[Page]:
The experience of being surprised by our feelings, as Courtney describes, can be alarming. And it can easily lead to a couple of responses: shutting down at the moment we are surprised by a feeling, or shutting down in anticipation of an emotion arising (either imminently or at some random point in the future).
We develop this shutting down stuff as coping strategies- ways we feel we need to protect ourselves from "threatening" emotions.
No matter which type of shutting down you employ (and many people use a variety of both of the above, depending on the situation), and no matter how much it feels like it helps protect you and manage your feelings, this coping strategy costs you. It costs you big-time over the long haul.
Shutting down is a stressful process. It requires us to go against our natural ways of being. Don't get me wrong, we have the ability to shut down, to block out things, to disconnect from ourselves- and we can use any or all of these in response to acute, overwhelming, life-threatening or life-damaging events. In fact, the ability to use these coping mechanisms can come in very handy in some situations... like if we are being chased by a grizzly bear for instance. If you've got an enormous ball of fur with major claws and teeth like no other running after you, it may in fact be your best chance of survival to not have full access to your range of emotions. With that big guy closing in on you, you don't need to be processing your feelings about it, right? You need to be doing whatever the heck you can to get away from him.
But we're not designed to use these emotional shut down mechanisms chronically, or even for very long. After a little while, once you climb a tree and are safe because the bear can't get to you (he's not a tree-climbing type bear...) you are supposed to come back to yourself- to become UN-shut down. And it's at this point you can, and need to process your emotions regarding what just happened.
Sometimes people get used to using these shut down skills much or all of the time, and this is exhausting, isolating, and actually less and less effective over time.

[Stored data entries]:

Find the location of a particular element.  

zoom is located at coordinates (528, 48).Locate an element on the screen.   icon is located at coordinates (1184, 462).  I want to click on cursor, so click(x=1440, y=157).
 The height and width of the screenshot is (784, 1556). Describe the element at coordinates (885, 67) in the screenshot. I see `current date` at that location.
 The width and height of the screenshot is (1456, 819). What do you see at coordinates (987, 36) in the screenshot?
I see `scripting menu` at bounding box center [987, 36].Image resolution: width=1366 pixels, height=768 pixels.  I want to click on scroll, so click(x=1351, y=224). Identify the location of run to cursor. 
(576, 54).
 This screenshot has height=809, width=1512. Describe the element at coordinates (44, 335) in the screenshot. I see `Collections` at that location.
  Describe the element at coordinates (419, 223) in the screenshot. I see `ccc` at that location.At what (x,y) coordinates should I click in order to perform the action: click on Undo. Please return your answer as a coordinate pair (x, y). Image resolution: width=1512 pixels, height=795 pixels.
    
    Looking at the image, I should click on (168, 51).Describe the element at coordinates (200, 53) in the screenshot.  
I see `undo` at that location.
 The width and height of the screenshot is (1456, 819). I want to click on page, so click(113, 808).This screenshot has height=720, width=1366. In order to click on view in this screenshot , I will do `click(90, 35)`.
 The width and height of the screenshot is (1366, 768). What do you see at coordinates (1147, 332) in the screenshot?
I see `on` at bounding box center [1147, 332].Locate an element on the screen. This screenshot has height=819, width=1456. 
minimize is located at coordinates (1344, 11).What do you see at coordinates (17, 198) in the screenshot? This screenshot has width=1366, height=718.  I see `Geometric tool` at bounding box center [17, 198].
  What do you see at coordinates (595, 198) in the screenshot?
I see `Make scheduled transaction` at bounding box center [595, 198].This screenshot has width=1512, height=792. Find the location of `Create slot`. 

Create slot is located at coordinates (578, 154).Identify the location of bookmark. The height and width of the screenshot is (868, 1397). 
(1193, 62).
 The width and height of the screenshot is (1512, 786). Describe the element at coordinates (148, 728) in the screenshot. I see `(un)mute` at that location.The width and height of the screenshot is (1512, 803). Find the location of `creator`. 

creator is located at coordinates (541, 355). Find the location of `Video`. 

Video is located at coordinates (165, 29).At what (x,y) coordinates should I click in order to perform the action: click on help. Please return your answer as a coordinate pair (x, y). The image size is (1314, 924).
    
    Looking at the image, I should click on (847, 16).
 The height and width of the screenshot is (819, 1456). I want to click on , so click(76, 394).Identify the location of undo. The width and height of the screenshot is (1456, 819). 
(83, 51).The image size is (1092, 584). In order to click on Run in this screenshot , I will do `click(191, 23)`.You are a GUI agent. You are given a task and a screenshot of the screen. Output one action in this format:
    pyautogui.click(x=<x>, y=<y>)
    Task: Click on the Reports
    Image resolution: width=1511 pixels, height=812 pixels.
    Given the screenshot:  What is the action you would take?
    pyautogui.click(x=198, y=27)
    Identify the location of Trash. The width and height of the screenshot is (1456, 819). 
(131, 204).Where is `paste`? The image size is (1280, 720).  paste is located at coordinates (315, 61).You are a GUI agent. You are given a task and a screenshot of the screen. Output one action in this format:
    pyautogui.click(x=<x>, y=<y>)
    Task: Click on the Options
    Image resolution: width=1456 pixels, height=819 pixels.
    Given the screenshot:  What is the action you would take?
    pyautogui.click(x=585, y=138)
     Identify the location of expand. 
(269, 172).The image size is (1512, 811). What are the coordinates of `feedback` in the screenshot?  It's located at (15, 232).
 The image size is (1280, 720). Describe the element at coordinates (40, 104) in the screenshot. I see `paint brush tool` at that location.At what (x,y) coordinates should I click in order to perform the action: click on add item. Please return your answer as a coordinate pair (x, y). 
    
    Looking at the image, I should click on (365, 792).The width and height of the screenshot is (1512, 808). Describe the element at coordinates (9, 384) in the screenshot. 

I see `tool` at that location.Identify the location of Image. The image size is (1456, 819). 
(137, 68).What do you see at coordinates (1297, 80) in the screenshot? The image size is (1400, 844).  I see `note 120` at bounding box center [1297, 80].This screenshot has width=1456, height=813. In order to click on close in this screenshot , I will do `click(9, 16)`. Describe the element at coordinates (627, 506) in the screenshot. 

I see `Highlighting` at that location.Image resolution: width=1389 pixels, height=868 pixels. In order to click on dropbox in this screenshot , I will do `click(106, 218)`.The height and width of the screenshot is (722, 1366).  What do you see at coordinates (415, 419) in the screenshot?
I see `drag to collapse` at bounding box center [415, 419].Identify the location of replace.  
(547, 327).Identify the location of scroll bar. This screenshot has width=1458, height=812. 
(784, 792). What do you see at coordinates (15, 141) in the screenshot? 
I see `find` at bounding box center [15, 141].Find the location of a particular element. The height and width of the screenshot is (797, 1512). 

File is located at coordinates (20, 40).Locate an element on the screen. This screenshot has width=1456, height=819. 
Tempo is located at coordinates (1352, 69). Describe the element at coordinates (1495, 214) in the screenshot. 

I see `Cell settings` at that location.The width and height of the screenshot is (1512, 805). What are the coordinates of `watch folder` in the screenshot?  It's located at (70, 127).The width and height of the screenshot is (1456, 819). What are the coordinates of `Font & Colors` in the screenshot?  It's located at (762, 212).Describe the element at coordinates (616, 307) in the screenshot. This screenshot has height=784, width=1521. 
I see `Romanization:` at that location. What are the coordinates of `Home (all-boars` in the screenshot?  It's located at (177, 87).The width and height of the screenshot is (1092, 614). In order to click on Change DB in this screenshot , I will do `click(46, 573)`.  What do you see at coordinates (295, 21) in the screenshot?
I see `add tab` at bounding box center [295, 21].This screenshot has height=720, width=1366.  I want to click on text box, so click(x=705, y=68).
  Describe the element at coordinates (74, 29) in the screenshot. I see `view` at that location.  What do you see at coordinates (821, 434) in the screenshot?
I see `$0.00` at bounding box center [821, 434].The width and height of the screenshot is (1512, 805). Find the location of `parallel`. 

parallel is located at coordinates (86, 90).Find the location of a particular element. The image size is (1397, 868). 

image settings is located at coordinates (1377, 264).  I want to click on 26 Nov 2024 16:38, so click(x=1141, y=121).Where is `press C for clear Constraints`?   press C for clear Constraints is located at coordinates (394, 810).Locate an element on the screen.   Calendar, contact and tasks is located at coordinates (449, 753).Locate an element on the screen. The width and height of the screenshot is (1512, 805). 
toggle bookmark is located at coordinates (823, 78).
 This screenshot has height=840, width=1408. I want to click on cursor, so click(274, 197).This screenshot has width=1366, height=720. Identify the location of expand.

[Work required]: What does the passage on emotional shutdown say happens when people use shut-down skills much or all of the time? The entries are material separate from the passage on emotional shutdown.

[Result of the exercise]: It is exhausting, isolating, and actually less and less effective over time.